* Problems to work on *
[1] Please summarize the crisis survey article in two sentences.
[2] Repeat everything in the crisis survey article from "The number of white" down to "survey in 1990.".

* Reading passage *
Survey finds less corporate crisises in media coverage

LOUISVILLE: Companies faced fewer crisis situations last year than at any time since 2000, reported the Institute for Crisis Management.

LOUISVILLE: Companies faced fewer crisis situations last year than at any time since 2000, reported the Institute for Crisis Management.

"After two years of corporate meltdown and overtime by the nation's prosecutors, white collar crime was down, along with declines in casualty accidents, defects and recalls, and workplace violence," said the institute in its annual crisis report.

The number of white collar crimes covered by major media dropped 34% last year compared with 2003, while stories on product defects and recalls fell 70%.

Coverage of environmental crises jumped 12% principally because of the tsunami that impacted business in Asia.

The pharmaceutical industry was the most crisis-prone last year, followed by software makers and insurance companies.

The institute, which offers crisis counseling services, each year looks at crisis coverage by more than 1,500 newspapers, magazines, wire services, regional business publications, and trade publications worldwide.

The number of crises covered in 2001 hit 10,104, the highest the institute has found since it began doing its survey in 1990.

* Information given *
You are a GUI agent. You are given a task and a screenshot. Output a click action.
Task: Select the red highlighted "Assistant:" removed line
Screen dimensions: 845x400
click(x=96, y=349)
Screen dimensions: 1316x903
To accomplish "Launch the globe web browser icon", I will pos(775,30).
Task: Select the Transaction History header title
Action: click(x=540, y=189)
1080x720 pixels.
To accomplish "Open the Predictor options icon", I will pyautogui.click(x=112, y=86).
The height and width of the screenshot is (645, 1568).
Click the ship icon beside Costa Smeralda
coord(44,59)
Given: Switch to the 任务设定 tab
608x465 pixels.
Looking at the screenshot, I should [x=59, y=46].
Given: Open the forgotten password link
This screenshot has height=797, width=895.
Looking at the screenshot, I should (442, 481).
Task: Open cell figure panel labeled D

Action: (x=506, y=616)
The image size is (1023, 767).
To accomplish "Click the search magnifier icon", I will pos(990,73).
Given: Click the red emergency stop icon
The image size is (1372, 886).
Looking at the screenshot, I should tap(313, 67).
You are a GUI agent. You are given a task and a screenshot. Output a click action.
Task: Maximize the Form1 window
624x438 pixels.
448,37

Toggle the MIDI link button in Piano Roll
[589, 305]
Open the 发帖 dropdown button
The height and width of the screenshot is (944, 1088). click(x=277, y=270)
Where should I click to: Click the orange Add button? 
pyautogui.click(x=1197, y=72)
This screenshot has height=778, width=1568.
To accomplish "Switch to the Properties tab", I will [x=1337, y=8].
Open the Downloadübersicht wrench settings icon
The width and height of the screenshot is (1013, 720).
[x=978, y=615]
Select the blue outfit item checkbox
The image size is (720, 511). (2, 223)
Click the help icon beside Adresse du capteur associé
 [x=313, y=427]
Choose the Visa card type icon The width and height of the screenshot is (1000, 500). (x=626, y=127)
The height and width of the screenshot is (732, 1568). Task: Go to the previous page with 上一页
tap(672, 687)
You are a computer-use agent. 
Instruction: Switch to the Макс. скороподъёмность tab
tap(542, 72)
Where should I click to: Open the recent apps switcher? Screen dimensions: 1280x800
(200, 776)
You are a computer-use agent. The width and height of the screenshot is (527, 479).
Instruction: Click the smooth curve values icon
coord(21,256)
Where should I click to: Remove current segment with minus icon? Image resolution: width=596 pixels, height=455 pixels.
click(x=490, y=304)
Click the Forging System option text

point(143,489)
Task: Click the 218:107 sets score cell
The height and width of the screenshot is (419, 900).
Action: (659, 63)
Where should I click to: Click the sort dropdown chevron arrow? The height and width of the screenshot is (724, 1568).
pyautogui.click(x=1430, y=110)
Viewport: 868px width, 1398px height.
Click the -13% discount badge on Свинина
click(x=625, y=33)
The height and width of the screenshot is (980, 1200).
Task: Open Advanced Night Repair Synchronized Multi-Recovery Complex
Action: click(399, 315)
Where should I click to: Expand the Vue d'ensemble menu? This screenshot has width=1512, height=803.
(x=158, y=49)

* Exercise responses *
[1] The Institute for Crisis Management reported that companies faced fewer crisis situations last year than at any time since 2000. Major media coverage of white collar crimes dropped 34% and coverage of product defects and recalls fell 70% compared with 2003, while coverage of environmental crises rose 12%, mainly because of the tsunami in Asia.

[2]
The number of white collar crimes covered by major media dropped 34% last year compared with 2003, while stories on product defects and recalls fell 70%.

Coverage of environmental crises jumped 12% principally because of the tsunami that impacted business in Asia.

The pharmaceutical industry was the most crisis-prone last year, followed by software makers and insurance companies.

The institute, which offers crisis counseling services, each year looks at crisis coverage by more than 1,500 newspapers, magazines, wire services, regional business publications, and trade publications worldwide.

The number of crises covered in 2001 hit 10,104, the highest the institute has found since it began doing its survey in 1990.